Shape Properties gets energy savings and more from chiller upgrade

Working on the efficiency project included team members from: Shape Property Management, Lougheed Town Centre and Trane Canada ULC.
Working on the efficiency project were, left to right: Oskar Kwieton, Shape Property Management director of facilities, operations and maintenance; Ralph Schuette, Lougheed Town Centre operations manager; Antonio Oxida, building operator; Doug Robertson and Barry Waterman from Trane Canada ULC.

After one year, the chiller system was saving 596,000 kWh of energy annually

Energy efficient upgrades don't just help save money. They also create an opportunity to tackle diverse operational issues. That's how Vancouver-based developer and owner-operator Shape Properties approached a chiller system upgrade at one of its venues.

Cooling system was inefficient — and ineffective

"Lougheed Town Centre was built up over several phases, and when they added a section, they had to add an additional chiller," says Oskar Kwieton, Shape's director of facilities, operations and maintenance.

The piecemeal expansion of the popular Burnaby shopping mall had led to some challenges: two chillers were running full-time, yet some areas had inadequate water flow and cooling.

Kwieton explains that they suspected it would be more efficient to re-pipe the [chiller] plant to operate one chiller as a lead and have a lag chiller for those days when they needed additional cooling. With the plan in place, Kwieton leveraged previous experience working with BC Hydro and applied for incentive funding for the project.
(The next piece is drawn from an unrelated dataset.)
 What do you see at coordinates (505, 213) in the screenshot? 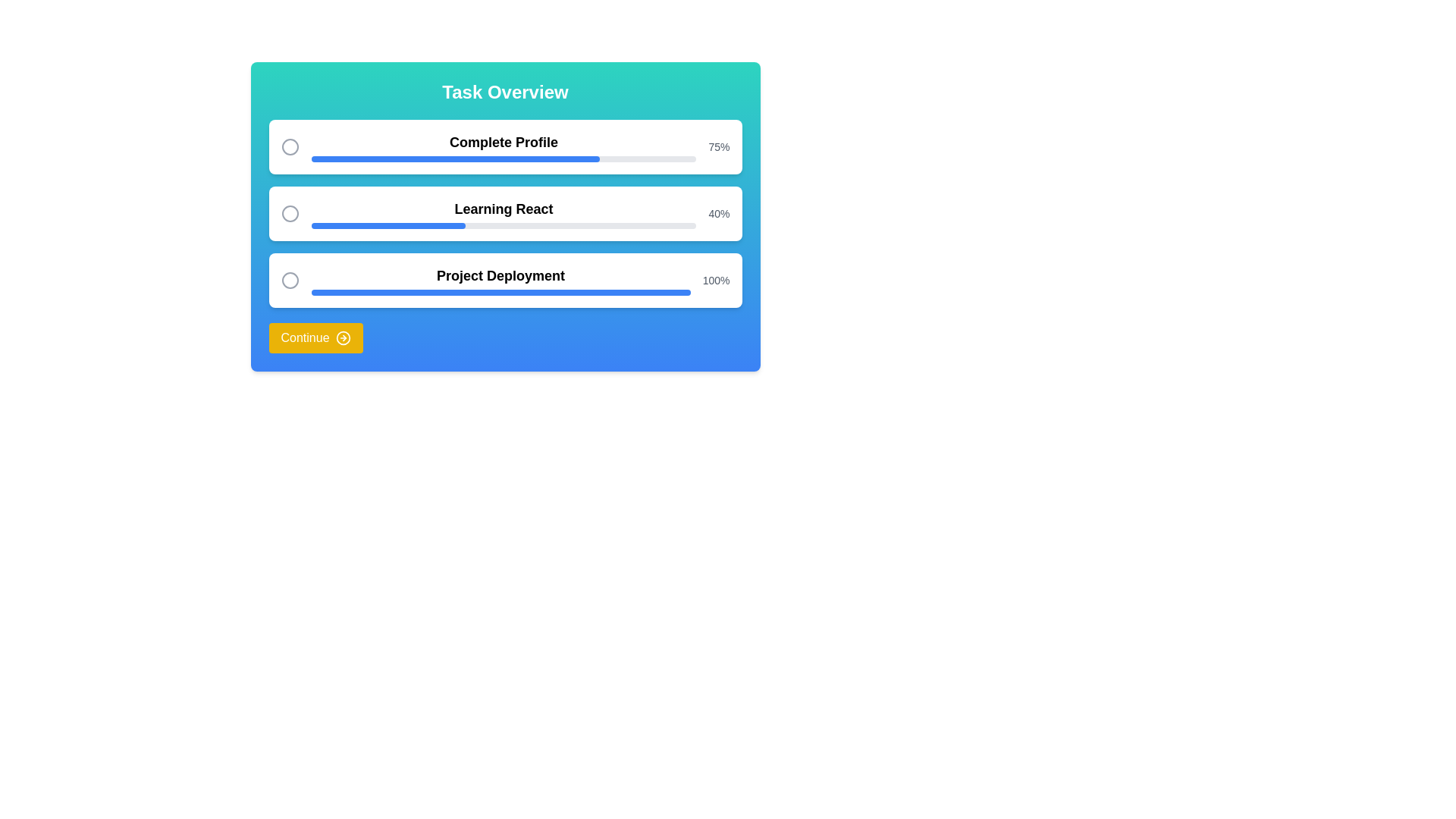
I see `the Progress bar group with labels and indicators, which includes three rows: 'Complete Profile', 'Learning React', and 'Project Deployment'` at bounding box center [505, 213].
The upgrade was completed by Trane Canada ULC with assistance from the mall's operations team. It included re-piping to improve water (and cooling) flow throughout the property.

A VFD (variable frequency drive) was added to the primary chiller so that it only operates as needed. A second chiller was connected to the first to operate as a standby, and now only kicks in on the hottest days of the year.

Efficient chiller system has surpassed projected energy savings

The project cost approximately $364,000 and qualified for an incentive of $190,000. Although the project didn't meet Shape's typical payback threshold of three to five years, they decided to proceed with the project due to the existing water flow issues. And they're seeing results.

The payback period is improving because the project is performing better than expected. After one year, the chiller system was saving 596,000 kWh of energy annually. That's eight per cent better than originally expected, and it's likely even higher, due to additional savings that are harder to measure.

Energy efficiency is a 'natural fit'

Shape is improving energy efficiency at a number of its properties, switching to LED lighting, improving control systems, and engaging tenants in behaviour-change programs.

Kwieton says the company strives for LEED-level sustainability in all its projects and uses life-cycle costing to make sure the input cost of energy is considered in all plans, like the recently opened Highstreet and planned Brentwood expansion. With the success of the Lougheed upgrade, the company is considering how to replicate those savings at its other properties.

"With the incentive and the capital cost, it was a no-brainer," he says. "It was a win-win situation for us in the building because we actually got better water flow throughout the property, which we had problems with, and a far more efficient plant.

"It's just a good thing to do too; it's a good return on our investments as well. It's our corporate mandate to build and operate sustainable projects and properties, so it's just a natural fit."